Brief summary: Within this thesis, different modeling approaches at different scales in the domains of urban radio propagation, decentralized channel coordination, and information dissemination in inter-vehicle communication networks are investigated. The contributions reveal the suitability of existing models for network-oriented research, propose a novel information-centric modeling approach, and identify characteristics of inter-vehicle communication systems which determine key dependability aspects.
Inter-vehicle communication is considered a promising approach to increase road safety and efficiency in the near future. Vehicles which do not solely have to rely on their own sensors to assist the driver, but are able to incorporate the communicated perception of other road users are able to make more profound decisions or are even able to negotiate cooperative driving strategies in a subsequent step.
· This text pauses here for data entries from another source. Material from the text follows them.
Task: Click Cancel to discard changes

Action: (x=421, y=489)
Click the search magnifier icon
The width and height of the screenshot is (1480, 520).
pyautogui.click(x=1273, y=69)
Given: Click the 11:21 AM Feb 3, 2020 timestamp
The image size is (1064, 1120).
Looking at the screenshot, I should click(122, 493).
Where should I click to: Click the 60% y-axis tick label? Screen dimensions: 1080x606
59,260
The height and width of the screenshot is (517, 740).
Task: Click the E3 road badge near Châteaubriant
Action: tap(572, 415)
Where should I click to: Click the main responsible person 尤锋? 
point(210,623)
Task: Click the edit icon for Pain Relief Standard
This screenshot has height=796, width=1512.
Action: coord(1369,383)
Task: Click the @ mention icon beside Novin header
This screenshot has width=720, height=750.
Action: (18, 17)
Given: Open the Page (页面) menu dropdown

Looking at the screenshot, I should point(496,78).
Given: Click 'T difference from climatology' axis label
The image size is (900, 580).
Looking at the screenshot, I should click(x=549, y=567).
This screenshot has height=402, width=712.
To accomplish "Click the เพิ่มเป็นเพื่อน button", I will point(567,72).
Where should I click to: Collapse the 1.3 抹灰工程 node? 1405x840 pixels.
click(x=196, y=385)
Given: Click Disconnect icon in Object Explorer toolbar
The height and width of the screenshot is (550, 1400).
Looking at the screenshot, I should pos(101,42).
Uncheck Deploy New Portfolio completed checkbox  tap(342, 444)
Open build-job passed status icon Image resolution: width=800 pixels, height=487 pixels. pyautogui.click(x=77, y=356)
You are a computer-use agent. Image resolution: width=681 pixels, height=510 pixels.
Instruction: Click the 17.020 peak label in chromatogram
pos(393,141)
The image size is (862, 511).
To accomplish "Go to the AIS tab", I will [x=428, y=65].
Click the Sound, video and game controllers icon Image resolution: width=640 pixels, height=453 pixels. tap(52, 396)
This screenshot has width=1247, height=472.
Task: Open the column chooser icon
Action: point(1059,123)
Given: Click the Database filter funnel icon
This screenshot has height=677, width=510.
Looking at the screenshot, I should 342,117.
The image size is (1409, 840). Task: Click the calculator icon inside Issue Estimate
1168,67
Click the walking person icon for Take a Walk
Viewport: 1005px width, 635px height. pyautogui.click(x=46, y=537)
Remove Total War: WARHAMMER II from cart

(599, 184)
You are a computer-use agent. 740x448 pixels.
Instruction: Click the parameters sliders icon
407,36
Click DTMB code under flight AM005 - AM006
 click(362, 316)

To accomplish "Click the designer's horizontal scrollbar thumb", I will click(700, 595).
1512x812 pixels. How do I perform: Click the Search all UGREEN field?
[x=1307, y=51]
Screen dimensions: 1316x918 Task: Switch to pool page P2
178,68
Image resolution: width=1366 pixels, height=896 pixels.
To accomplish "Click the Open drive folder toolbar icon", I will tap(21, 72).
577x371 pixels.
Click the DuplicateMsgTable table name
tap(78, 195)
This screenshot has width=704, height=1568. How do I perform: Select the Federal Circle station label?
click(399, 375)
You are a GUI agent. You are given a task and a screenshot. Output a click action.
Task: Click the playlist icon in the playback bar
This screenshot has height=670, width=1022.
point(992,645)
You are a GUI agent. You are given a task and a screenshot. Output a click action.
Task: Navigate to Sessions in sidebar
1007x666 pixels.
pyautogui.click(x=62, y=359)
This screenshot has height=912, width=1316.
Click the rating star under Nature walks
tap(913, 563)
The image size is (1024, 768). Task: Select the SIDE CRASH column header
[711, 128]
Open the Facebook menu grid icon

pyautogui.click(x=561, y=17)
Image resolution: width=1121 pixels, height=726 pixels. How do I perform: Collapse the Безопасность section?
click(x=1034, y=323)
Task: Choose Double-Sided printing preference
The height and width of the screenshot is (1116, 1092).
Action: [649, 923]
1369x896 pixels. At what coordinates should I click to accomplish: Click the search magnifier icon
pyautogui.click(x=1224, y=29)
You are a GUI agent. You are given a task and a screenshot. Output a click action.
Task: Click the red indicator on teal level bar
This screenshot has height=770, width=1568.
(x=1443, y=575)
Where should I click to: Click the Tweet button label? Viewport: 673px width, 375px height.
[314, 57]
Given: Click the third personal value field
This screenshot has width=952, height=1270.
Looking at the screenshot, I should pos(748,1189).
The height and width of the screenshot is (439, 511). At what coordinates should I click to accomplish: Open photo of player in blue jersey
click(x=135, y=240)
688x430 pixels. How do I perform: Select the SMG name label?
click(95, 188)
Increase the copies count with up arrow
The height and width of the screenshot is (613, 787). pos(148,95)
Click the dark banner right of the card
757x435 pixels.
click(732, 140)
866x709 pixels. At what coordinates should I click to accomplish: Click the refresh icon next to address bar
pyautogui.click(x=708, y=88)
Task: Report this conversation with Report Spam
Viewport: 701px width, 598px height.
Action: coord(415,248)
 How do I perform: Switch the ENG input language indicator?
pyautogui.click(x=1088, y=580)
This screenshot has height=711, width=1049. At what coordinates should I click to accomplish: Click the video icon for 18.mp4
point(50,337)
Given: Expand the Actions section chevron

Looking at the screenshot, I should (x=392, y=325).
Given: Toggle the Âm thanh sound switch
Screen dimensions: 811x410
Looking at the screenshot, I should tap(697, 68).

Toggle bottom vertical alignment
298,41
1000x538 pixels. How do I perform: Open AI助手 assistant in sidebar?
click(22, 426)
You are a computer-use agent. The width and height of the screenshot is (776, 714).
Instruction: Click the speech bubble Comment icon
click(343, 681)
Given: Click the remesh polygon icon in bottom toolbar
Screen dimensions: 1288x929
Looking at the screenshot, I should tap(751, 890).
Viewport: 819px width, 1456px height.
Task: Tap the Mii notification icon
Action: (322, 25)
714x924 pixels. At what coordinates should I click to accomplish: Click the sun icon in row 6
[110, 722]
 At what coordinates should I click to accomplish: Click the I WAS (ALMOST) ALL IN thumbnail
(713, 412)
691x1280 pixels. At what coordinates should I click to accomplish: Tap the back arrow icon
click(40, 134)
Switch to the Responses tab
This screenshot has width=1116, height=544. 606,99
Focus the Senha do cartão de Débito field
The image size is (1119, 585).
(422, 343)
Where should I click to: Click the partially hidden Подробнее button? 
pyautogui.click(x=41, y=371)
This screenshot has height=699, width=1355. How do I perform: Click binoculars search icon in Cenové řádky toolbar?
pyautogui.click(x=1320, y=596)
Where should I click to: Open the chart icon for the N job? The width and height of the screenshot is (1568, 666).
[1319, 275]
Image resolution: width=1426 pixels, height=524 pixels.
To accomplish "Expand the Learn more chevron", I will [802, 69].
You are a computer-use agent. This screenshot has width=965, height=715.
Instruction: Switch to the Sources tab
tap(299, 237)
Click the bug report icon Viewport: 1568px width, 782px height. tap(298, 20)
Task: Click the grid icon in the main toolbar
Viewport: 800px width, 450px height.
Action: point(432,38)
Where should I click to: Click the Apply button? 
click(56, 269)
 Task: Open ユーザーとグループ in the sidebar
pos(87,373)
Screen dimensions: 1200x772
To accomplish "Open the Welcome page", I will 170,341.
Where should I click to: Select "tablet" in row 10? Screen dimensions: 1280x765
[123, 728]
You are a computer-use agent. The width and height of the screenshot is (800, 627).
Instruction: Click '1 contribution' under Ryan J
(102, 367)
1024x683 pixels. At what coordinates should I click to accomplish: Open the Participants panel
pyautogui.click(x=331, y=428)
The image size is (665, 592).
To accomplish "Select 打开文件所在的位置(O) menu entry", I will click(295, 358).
Given the intended use cases of inter-vehicle communication as well as the harsh environment it is going to be deployed in, dependability of the communication system is of central importance for the development and decisive for the assessment of the overall system. Simulation-based assessment has hereby made important contributions, by evaluating and comparing protocols, identifying bottlenecks, or performing impact assessment. For this purpose, a variety of different simulation models have been proposed in the past, some of which address the same aspect, but on a different abstraction level or with some of them building on different assumptions. However, while on the one hand it is not always clear which situations are appropriately represented by which model and whether multiscale consistency is ensured across multiple layers, on the other hand, there is yet a shortcoming of mesoscopic and macroscopic models for the simulation of inter-vehicle communication. As a consequence, i) there is still uncertainty about the large-scale benefits of Vehicular Ad-hoc networks, and ii) a deeper understanding is missing in which situations the envisioned inter-vehicle communication system has its shortcomings with respect to dependability.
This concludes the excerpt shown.